WHAT IS NEEDED:
Could you retype only the lines from the one containing "The height and width of the screenshot is (649, 1007)." through the final line of the entries, both included, skipping any images?

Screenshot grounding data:
===============

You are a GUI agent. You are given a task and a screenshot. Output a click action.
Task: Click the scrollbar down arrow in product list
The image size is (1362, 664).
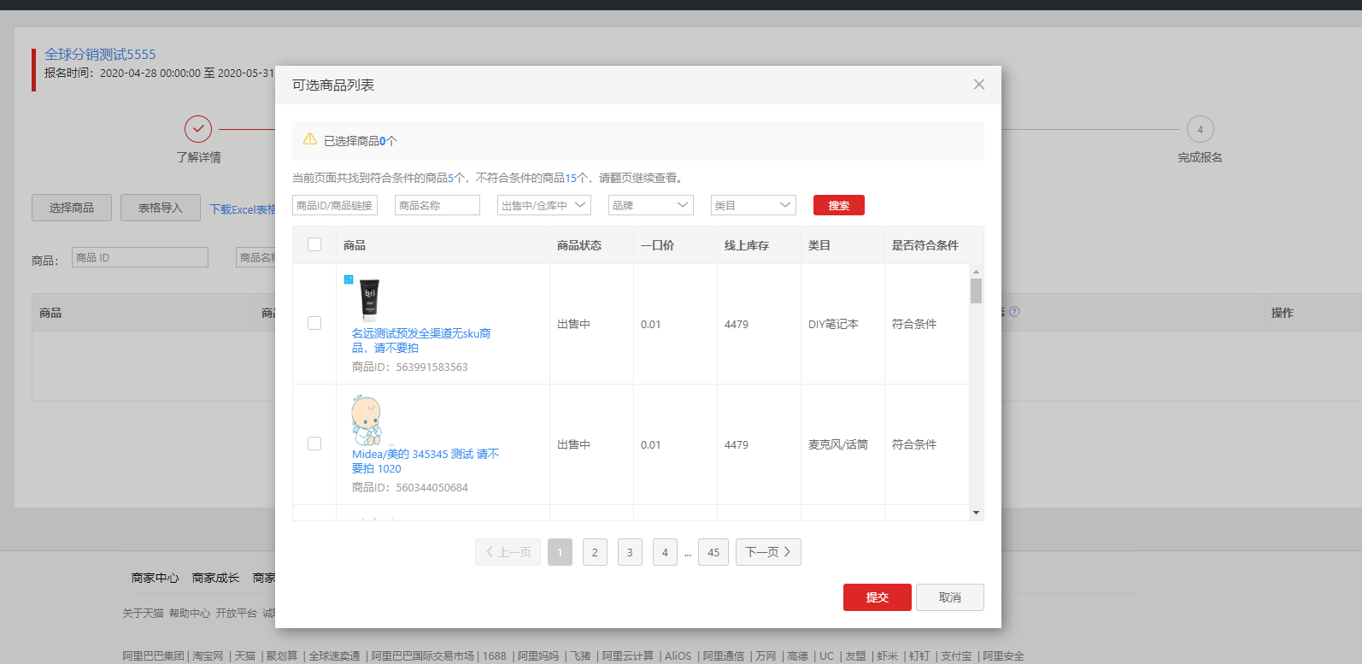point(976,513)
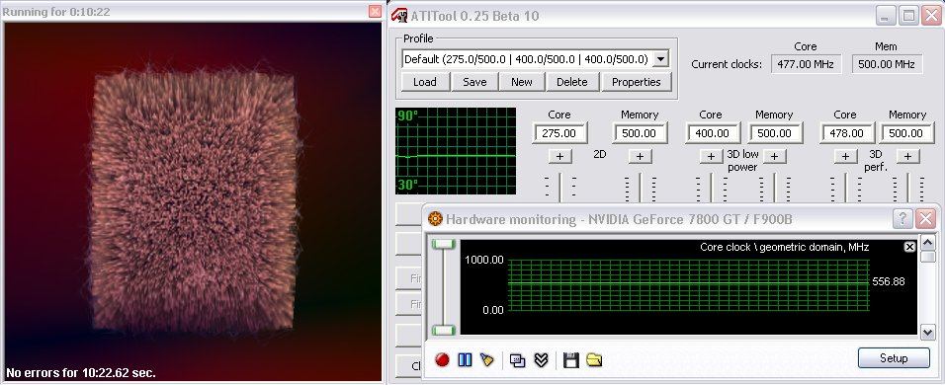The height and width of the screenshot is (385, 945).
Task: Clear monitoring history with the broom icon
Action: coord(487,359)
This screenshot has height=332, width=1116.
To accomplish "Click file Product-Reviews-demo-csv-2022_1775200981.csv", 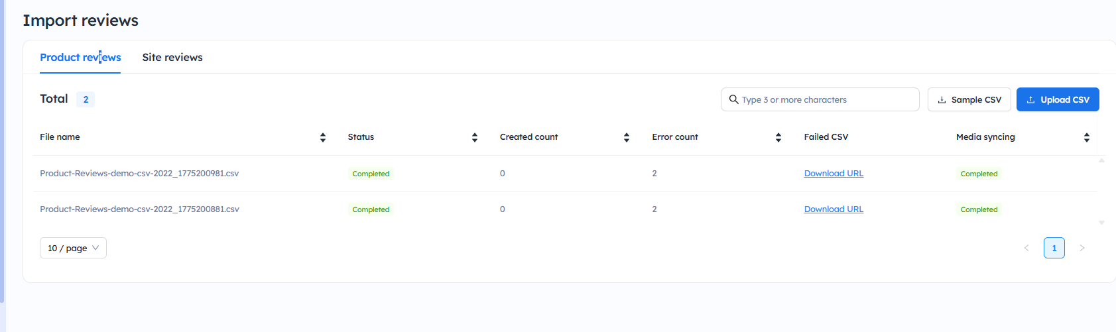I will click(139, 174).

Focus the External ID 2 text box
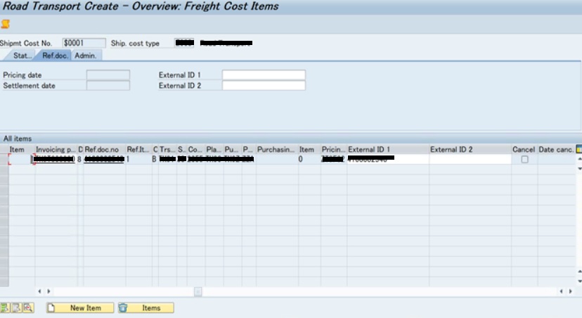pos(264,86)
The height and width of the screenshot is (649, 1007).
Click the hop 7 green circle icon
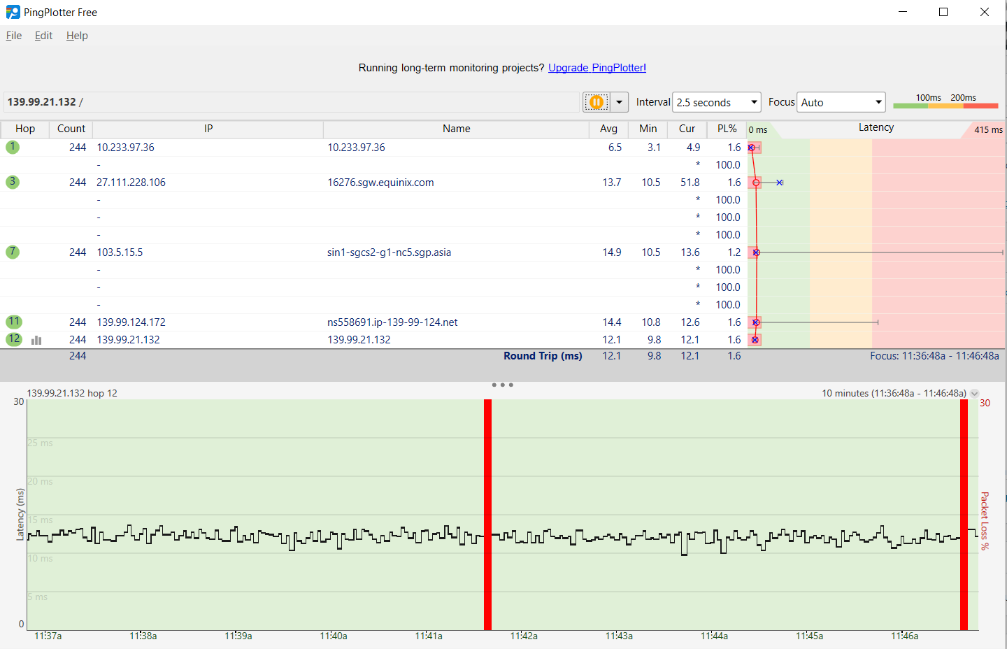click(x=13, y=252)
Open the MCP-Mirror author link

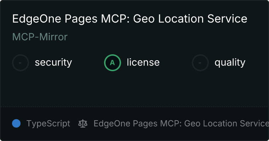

===============

RESULT OF THIS TASK:
The height and width of the screenshot is (649, 1007).
Click the hop 7 green circle icon
click(x=13, y=252)
Open the MCP-Mirror author link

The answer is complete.